WHAT NEEDS TO BE DONE >> Write out the records below line for line, without changing anything, and leave out the pictures.

◇ ◇ ◇ ◇

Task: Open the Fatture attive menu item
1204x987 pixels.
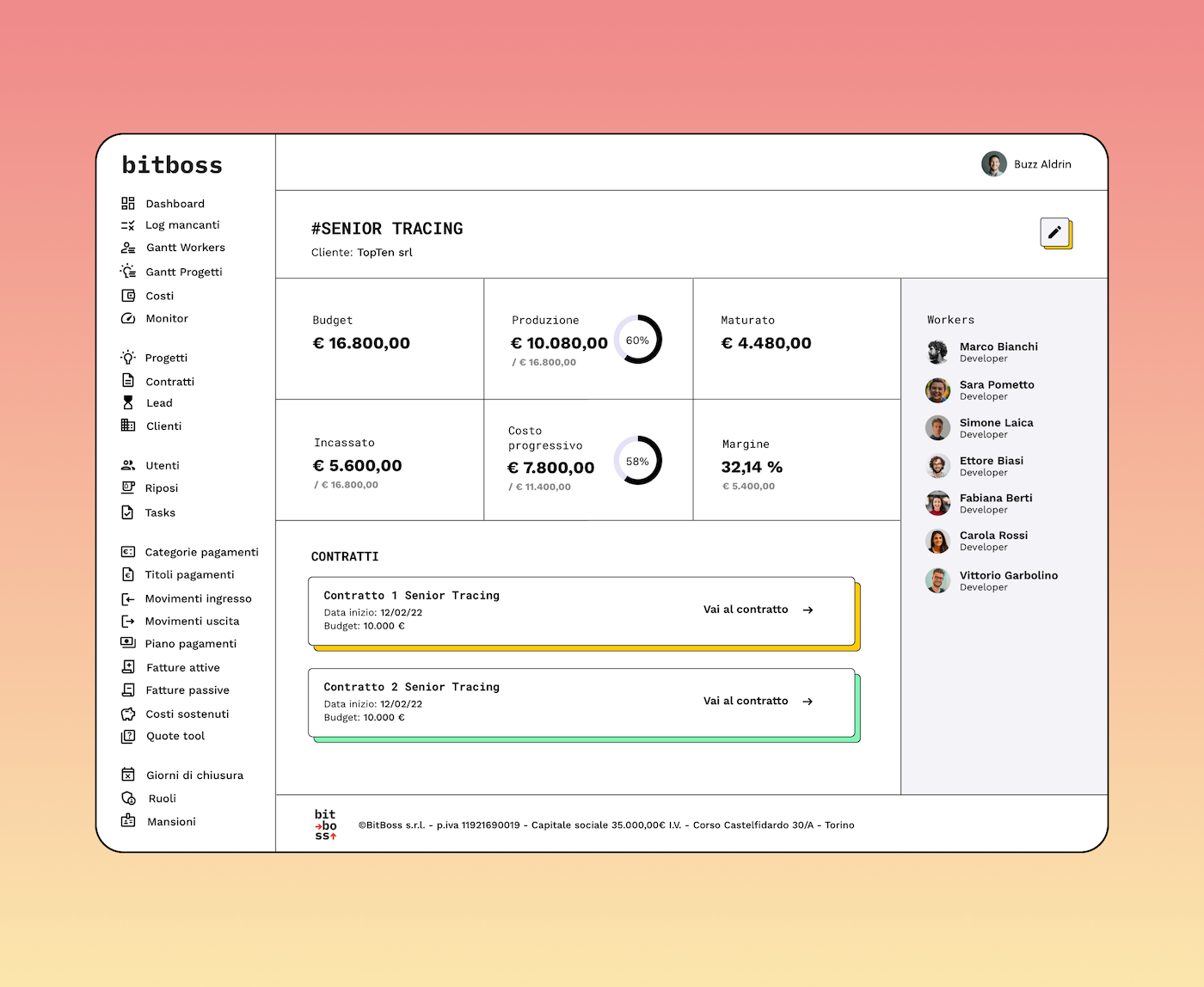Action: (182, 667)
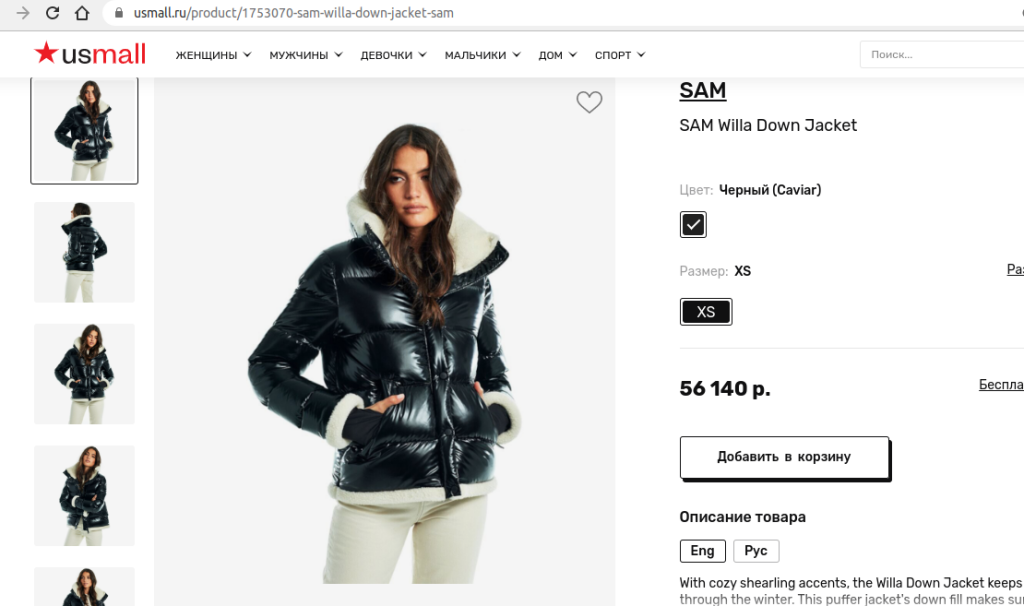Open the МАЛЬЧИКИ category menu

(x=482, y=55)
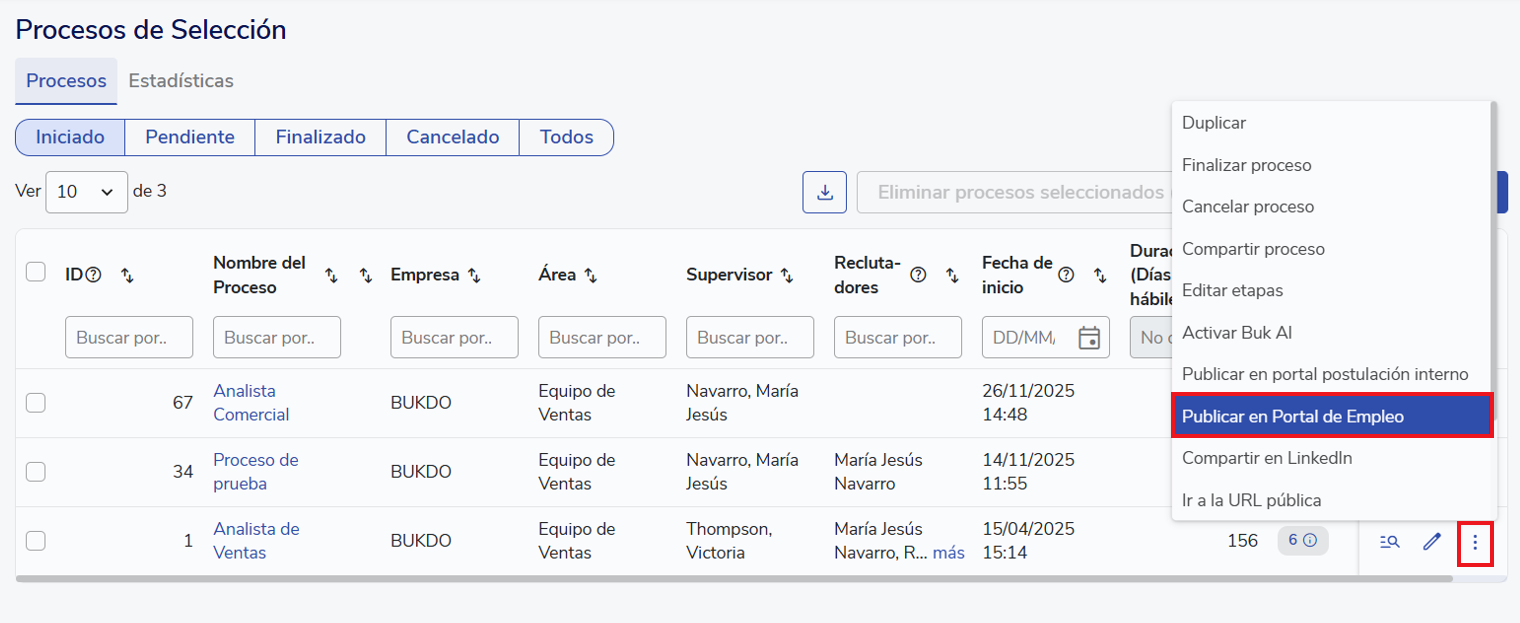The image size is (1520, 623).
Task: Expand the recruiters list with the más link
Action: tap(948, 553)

◇ ◇ ◇ ◇

SOLUTION >>
Task: Open the Fatture attive menu item
1204x987 pixels.
Action: (182, 667)
Open the МАЛЬЧИКИ category menu

(x=482, y=55)
The image size is (1520, 623).
Task: Expand the recruiters list with the más link
Action: tap(948, 553)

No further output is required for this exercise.